I social network vivono di confronto e, come nei talk show, il confronto più aspro è quello che più appassiona.

Insomma, i social sonolo specchio della realtà.

Certo.

C’è da dire esiste la libertà di contestare ma con dati scientifici e certi alla mano, non con dati inventati.

Non ci credono, dicono che nascondiamo i dati, che non sono veri.
È impossibile un confronto. Qui è: i dati sugli eventi avversi li nascondete.
Loro sono convinti che ci sono, perché li hanno visti sui social, ma non li dimostrano.
Leggono sui social di morti improvvise che, fondamentalmente, ci sono sempre state ma di cui prima non sapevano nulla.

Come si riesce a creare dati fasulli? Lo fanno anche i siti web.


Sono informazioni volutamente costruite come ciliegine, magari andando a leggere e interpretando in modo decontestualizzato quelli che sono i risultati reali.
In sintesi: si va a guardare alcuni elementi, ma con una visione ideologia rispetto a quanto viene presentato e descritto.
C’è, dunque, una manipolazione parziale dell’informazione o addirittura bugie inventate.
Esistono anche pseudo articoli pubblicati da pseudo riviste scientifiche destinate a lettori poco esperti, privi di tutti i meccanismi di controllo che sono previsti per le riviste scientifiche più serie che non accettano qualsiasi cosa, sto parlando delle “riviste predatorie”,  in cui per pubblicare devi pagare e pagando ti fanno pubblicare qualsiasi cosa senza una verifica preliminare e valutazione da parte di esperti.

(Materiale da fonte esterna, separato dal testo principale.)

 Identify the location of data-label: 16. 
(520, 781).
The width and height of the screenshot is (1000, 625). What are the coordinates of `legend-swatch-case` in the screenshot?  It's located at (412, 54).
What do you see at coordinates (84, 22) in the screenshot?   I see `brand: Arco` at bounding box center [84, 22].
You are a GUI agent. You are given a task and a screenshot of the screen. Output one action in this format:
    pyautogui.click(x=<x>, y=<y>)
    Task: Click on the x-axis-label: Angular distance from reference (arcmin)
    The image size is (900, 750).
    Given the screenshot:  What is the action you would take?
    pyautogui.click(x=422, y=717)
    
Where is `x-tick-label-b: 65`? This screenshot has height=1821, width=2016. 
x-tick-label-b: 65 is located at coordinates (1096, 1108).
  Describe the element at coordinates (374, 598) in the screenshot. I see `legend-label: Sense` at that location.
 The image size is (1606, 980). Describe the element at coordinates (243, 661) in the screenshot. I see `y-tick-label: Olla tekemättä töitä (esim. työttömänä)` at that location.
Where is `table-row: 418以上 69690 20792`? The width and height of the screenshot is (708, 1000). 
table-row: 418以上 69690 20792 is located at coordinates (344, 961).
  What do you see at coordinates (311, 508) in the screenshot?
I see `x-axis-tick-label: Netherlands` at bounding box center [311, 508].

È il classico caso del “credo al dato che più mi fa comodo”?

Certo e, soprattutto, comunicato in forma di slogan e uno slogan “semplifica” la vita
La realtà, invece,  è variegata e molto più lunga e complessa da spiegare.

Per concludere, anche io voglio farle la domanda di rito: a che punto siamo con il Covid?

Il Covid c’è e rimarrà tra noi.
Siamo in un ambito di convivenza perché, purtroppo, questo virus avendo questa capacità di modificarsi ci frega e frega l’immunità ibrida che tutti noi abbiamo acquisito nel passato perché tutti noi, orma,i ci siamo vaccinati, infettati o infettati e poi vaccinati.
Ora il virus è anche più buono, è meno letale, ma ammazza quelle cento persone a settimana con andamenti ondulanti come quelli di un sasso nello stagno.
Ogni sei mesi arriva la variante nuova e, quindi, il rialzo dei casi.
È vero, nella gran parte delle persone sane e giovani la malattia è come l’influenza, magari blocca sul lavoro e fa stare male per qualche giorno, miete però vittime tra i fragili e gli anziani.
L’approccio è l’esigenza per loro di richiami vaccinali per rinforzare le difese immunitarie e tamponi faringei per poter usare, in particolare, negli anziani l’antivirale giusto che oggi è disponibile per evitare effetti più pesanti.

Quanto mi sta dicendo è indicativo del fatto che i vaccini hanno funzionato.

Sì, hanno funzionato.
Ovviamente, non hanno un’efficacia del 100%.
Hanno dato ottimi risultati nel ridurre gli effetti più pesanti della malattia come la morte e l’ospedalizzazione.